Cross-ancestry differences extend beyond disease prevalence to the spectrum of genetic variants for the same gene, potentially accounting for inter-population variability in disease manifestation. For instance, the GJB2 c.35delG (p.Gly12Valfs*2) variant associated with profound hearing loss is prevalent among populations of European-descent²² but rare among Asians of Chinese and Malay ancestry, most of whom harbour the Val37Ile variant associated with mild-to-moderate hearing impairment. Notably, whereas cystic fibrosis is prevalent in European-descent populations and frequently associated with CFTR c.1521_1523delCTT (p.Phe508del) variant, this is rare in Asia where CFTR-related CBAVD and pancreatitis are more frequently observed together with CFTR c.1210-11T > G and Gln1352His variants^45,46. Under-recognition of such genotype-phenotype associations can have consequences, as symptoms for less-characterized disorders afflicting non-European groups may go undetected and result in misdiagnosis or missed opportunities for early intervention.

The prevalence of cryptic admixture in our multi-ethnic cohort highlights the pitfalls of over-reliance on self-reported R/E for genetic risk profiling^5,12. Notably, we observed a self-identified Chinese adult female carrying a Malay founder variant for BRCA1 (Asn909Lysfs*6)^20,47 as well as numerous Chinese and Indian individuals harbouring variants identified recurrently among Malays (e.g.

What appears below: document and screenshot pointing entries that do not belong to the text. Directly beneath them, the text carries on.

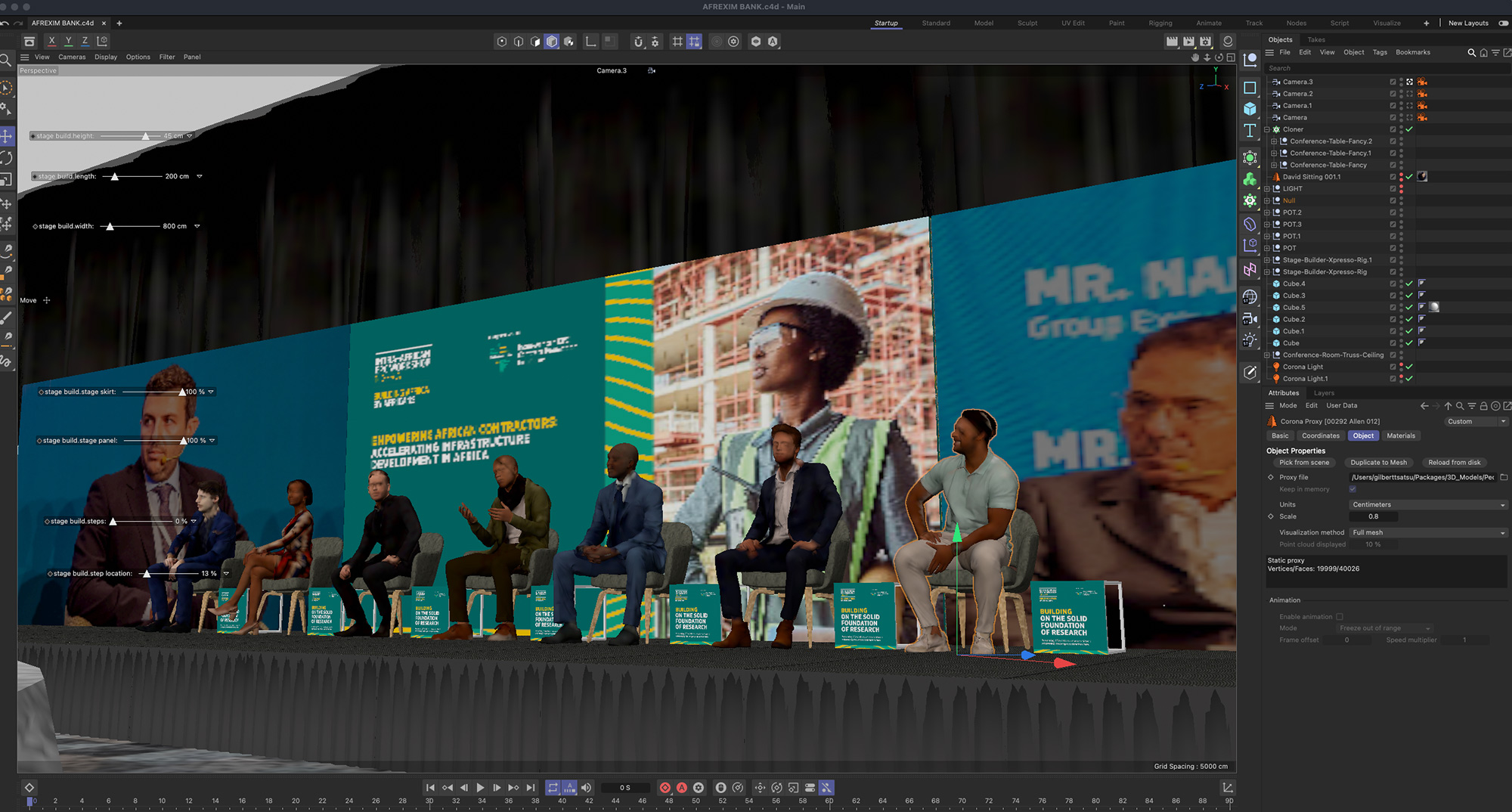This screenshot has width=1512, height=812.
Task: Expand the LIGHT null group
Action: click(1267, 189)

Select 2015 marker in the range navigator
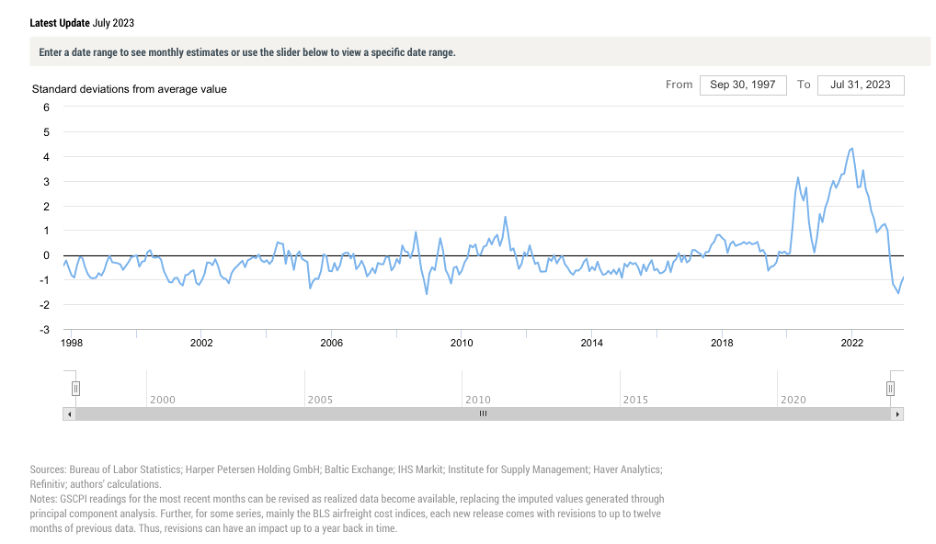point(635,399)
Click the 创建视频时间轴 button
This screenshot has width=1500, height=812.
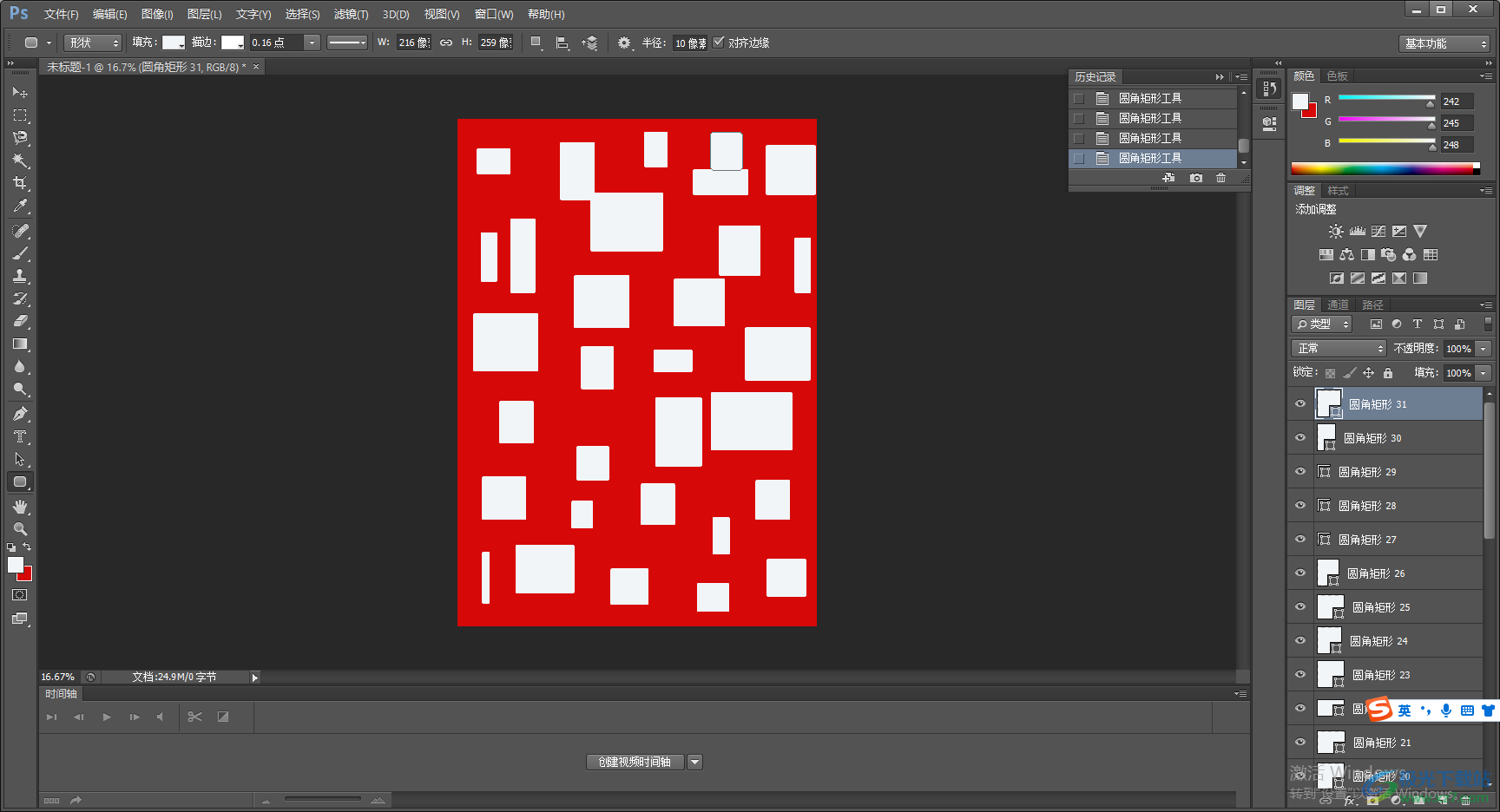pyautogui.click(x=635, y=762)
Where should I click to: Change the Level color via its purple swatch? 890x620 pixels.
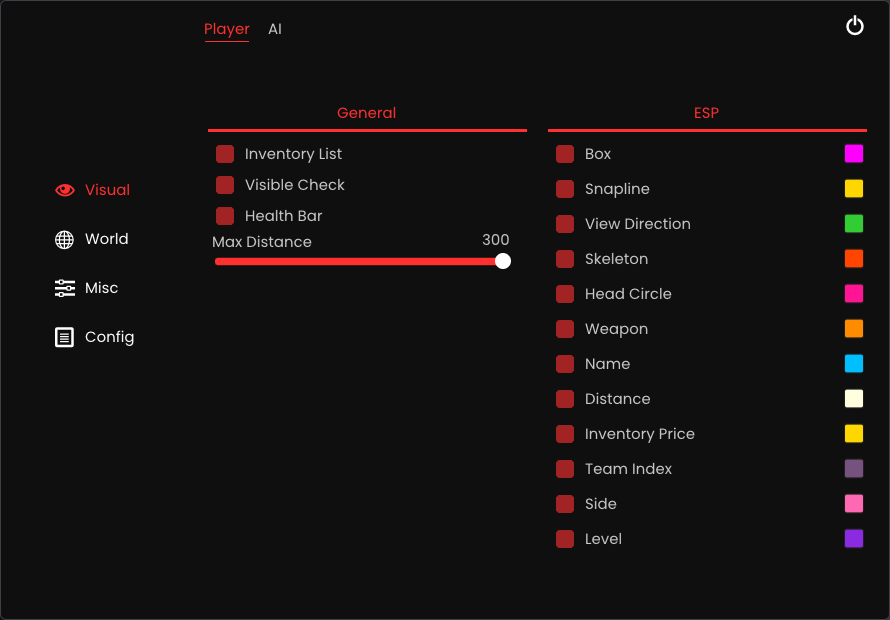tap(853, 538)
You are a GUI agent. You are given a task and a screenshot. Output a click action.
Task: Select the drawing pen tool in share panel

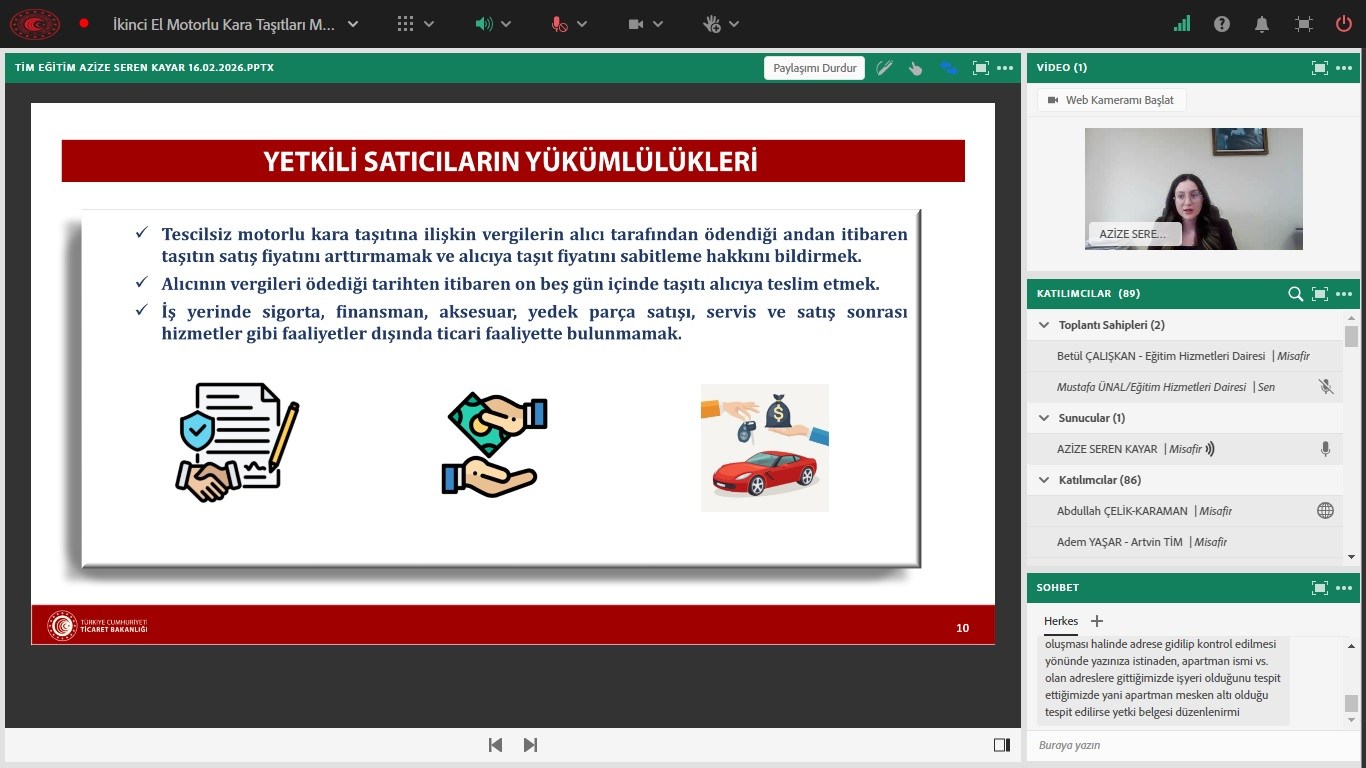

ABCA4 Arg24His, ARHGEF18 c.826-1G > A); all of whose genetic ancestry includes an appreciable (10%-20%) Malay ancestral component. This is consistent with Singapore’s history of immigration, epitomized by admixture among the Peranakan community established through inter-marriage between Chinese and Indian immigrants with native Malays since the 15th century⁴⁸. Our findings highlight that genetic susceptibility to health disorders cuts across ethnic boundaries, especially as populations become increasingly admixed worldwide, driven by intercontinental unions and human migration accelerated by socio-geopolitical factors. With Asians accounting for the rapid rise in minority/immigrant groups in the United States and Europe^49,50, integration of Asian population-derived data will be increasingly relevant for more precise clinical risk assessment and narrowing gaps in health care delivery. At present, the ‘informational disparity’ stemming from Eurocentric studies¹¹ limits clinical interpretation of variants detected in under-represented ancestry groups and as indicated by our data, there are Asian-specific pathogenic variants that are currently classified as VUS, which can be reclassified with increased detection through widespread testing.

Our study comprehensively profiled high confidence gene-drug interactions across three Asian ancestries, using whole-genome sequencing to uniformly analyse the pharmacogenomics of a large cohort of these ancestries. We demonstrated contrasting drug response profiles along ancestry lines driven by variability in allele frequencies, consistent with a smaller Singaporean study⁵¹, contributing to distinctive pharmacologic susceptibility across ancestry groups. Importantly, we showed that approximately one-fifth of individuals with predisposition to a genetic disorder are at risk of therapeutic failure or life-threatening toxicity for drugs commonly prescribed to treat the disease. This highlights that a substantial fraction of genetically susceptible individuals could benefit from pre-emptive pharmacogenomics to optimize their therapeutic treatments and avoid severe toxicities, indicating opportunities to forge a more comprehensive clinical care by combining pharmacogenomics and genetic disease testing.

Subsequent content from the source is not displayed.